In the entries below, find each line with the string "input" and copy it.

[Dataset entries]
....................

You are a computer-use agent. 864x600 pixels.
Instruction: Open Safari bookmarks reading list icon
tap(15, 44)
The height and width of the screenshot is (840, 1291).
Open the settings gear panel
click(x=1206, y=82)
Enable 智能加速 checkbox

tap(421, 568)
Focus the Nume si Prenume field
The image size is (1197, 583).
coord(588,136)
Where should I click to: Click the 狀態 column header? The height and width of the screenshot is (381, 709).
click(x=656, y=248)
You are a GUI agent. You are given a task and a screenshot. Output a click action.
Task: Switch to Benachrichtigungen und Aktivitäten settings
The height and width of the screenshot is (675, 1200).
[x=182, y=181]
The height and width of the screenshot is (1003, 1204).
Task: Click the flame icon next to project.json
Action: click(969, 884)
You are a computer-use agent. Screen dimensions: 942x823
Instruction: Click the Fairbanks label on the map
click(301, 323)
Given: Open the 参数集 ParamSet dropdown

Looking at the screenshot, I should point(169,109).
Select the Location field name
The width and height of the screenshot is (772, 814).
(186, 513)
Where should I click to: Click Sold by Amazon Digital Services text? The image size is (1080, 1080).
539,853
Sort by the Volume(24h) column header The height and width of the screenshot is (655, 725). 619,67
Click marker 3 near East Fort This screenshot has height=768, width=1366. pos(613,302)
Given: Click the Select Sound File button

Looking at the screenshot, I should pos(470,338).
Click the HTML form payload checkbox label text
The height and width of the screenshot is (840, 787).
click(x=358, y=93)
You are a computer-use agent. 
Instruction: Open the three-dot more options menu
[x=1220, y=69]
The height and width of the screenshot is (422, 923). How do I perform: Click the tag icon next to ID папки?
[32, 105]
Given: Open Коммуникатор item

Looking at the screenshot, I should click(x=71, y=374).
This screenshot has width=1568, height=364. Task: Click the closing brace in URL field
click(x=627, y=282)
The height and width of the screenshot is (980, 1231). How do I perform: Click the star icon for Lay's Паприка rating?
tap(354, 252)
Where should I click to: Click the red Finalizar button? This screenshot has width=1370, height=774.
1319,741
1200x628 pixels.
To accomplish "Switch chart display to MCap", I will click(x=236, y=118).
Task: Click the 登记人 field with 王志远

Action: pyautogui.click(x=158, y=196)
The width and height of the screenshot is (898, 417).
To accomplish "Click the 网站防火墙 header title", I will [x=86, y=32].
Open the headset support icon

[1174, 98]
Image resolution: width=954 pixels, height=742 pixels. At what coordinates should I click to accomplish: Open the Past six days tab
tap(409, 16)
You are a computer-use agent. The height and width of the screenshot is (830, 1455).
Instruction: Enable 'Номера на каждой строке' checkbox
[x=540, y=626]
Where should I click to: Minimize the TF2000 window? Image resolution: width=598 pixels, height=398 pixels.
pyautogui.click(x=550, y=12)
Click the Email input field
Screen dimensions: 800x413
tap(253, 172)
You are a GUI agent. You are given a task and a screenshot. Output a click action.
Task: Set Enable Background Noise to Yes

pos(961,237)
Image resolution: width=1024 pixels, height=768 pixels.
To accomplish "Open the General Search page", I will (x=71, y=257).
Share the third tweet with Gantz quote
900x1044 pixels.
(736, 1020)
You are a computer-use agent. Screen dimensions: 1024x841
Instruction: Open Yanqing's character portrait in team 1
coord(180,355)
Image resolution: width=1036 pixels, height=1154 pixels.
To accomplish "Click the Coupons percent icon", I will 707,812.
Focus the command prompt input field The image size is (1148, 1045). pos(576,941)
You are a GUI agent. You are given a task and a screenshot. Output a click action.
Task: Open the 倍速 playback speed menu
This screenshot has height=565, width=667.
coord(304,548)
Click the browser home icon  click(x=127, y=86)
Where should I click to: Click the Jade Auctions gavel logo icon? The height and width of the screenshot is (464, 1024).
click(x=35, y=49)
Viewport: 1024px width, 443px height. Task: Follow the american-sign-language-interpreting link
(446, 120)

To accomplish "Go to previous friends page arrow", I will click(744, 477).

....................

Result below >>
Click the Email input field
Focus the command prompt input field The image size is (1148, 1045). pos(576,941)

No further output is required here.